O Equador atualmente acolhe mais de 70.000 refugiados – a maior população de refugiados reconhecidos na América Latina – a grande maioria deles do país vizinho, a Colômbia. O país também recebeu mais de 450.000 venezuelanos que fugiram da insegurança e da escassez de alimentos e medicamentos nos últimos anos.

Embora os eventos recentes no Afeganistão tenham elevado o número de afegãos fugindo de seu país, quando eles chegaram em 2016, a família de Zohra estava entre pouco mais de duas dúzias de refugiados afegãos na nação andina.

“Através da pintura, posso criar meu próprio mundo”

A adaptação foi difícil no início. Ninguém da família falava espanhol. Isso fez com que acompanhar os estudos fosse um desafio e levou Zohra a recorrer à arte como forma de se expressar. Quando estava no Afeganistão, ela havia confiado na arte para imaginar uma vida além dos limites da casa de sua família.

Arte “é outro mundo, um universo paralelo. É difícil de explicar porque é tudo sobre um tipo diferente de sentimento que você não pode expressar em palavras”, disse ela. “Através da pintura, posso criar meu próprio mundo”.
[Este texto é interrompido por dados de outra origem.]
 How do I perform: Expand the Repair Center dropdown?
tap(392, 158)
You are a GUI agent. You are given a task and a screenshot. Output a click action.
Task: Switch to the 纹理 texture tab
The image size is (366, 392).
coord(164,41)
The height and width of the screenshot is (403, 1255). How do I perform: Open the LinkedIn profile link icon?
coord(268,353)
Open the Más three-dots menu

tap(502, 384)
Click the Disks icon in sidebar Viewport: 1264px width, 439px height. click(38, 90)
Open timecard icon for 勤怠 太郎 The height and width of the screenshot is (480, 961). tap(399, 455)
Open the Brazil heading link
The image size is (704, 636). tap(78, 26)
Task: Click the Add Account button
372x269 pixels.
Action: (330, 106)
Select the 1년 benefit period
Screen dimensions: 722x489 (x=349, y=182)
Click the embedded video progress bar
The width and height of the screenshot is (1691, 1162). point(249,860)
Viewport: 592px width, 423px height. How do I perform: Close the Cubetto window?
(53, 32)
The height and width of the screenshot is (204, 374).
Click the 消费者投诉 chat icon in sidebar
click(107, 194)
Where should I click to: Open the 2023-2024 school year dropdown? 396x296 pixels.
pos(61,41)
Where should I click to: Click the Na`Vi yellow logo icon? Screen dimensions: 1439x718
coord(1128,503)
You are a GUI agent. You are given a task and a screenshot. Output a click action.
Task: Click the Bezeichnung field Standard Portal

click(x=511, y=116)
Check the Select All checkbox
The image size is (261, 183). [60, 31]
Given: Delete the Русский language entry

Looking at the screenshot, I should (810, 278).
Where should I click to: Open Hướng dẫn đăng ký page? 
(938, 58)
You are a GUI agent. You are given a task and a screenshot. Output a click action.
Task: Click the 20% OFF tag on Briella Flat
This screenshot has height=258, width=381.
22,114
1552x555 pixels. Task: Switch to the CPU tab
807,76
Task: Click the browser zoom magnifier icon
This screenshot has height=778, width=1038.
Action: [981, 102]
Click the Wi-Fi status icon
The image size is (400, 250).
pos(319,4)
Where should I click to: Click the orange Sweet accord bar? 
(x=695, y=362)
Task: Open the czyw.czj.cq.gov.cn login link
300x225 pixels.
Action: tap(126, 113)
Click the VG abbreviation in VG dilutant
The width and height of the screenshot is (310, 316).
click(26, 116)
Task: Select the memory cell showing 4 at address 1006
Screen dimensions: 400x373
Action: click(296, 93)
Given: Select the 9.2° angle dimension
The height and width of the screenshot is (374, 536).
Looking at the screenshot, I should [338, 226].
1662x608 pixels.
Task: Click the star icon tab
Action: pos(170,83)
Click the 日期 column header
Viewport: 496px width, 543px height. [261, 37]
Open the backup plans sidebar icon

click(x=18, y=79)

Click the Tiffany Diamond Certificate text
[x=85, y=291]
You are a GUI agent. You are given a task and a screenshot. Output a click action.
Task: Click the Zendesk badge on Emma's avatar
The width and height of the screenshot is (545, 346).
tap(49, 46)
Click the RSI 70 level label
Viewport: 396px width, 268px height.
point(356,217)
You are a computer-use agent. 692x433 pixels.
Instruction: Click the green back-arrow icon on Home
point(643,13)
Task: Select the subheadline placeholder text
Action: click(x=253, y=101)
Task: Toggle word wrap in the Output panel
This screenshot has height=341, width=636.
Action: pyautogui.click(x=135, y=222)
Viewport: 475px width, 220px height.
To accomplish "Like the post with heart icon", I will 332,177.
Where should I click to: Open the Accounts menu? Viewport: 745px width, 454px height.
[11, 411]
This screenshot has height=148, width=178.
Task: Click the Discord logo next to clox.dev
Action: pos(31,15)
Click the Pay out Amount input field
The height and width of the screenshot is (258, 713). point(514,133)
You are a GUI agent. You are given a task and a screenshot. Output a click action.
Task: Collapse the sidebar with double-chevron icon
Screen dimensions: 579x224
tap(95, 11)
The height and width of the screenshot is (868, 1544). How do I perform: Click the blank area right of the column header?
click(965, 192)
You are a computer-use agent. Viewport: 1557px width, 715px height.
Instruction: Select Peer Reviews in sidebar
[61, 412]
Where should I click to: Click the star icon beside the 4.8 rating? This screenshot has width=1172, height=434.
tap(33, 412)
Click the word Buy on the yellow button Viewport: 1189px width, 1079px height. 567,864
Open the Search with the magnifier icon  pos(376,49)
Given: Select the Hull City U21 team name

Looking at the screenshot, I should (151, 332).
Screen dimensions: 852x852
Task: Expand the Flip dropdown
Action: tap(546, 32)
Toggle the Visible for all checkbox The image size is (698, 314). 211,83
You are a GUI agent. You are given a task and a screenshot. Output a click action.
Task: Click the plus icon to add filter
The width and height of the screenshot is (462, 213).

Um programa escolar ajudou a transformar o jeito particular de lidar com todas as mudanças da vida da jovem em uma forma pública de reduzir a divisão entre sua cultura nativa e a atual. O programa, implementado por uma ONG chamada Fudela, com o apoio da Agência da ONU para Refugiados (ACNUR), oferece a jovens como Zohra aulas de arte, além de um kit para que os participantes possam pintar em casa.

Graças ao programa, Zohra acabou pintando vários murais em edifícios em Quito, incluindo um fora do Centro de Justiça e Igualdade, retratando a montanha-russa emocional pela qual passam muitos que são forçados a fugir de suas casas.

“Eu sinto sua tristeza, eu sinto sua dor, eu sinto sua alegria”, disse Zohra. “Quero que quem veja o mural diga a si mesmo: ‘Alguém está pensando em nós, alguém está preocupado conosco e alguém quer coisas melhores para nós’”.

Enquanto a escola continua a ser uma batalha difícil para Zohra, ela está determinada a estabelecer bases sólidas para construir seus sonhos.

“Meus professores passam muito dever de casa e não vejo a utilidade de muitos deles”, disse ela. “É por isso que faço o meu dever de casa o mais rápido possível, para poder fazer as coisas que gosto, que é aprender línguas e pintar”.

Além de seu nativo afegão farsi, Zohra agora é fluente em espanhol e está aprendendo japonês, inglês e francês sozinha. Ela sonha em estudar relações internacionais em uma universidade no Canadá.

Enquanto isso, pretende continuar com sua arte. “Eu quero pintar e pintar e pintar e pintar”, disse ela com um sorriso.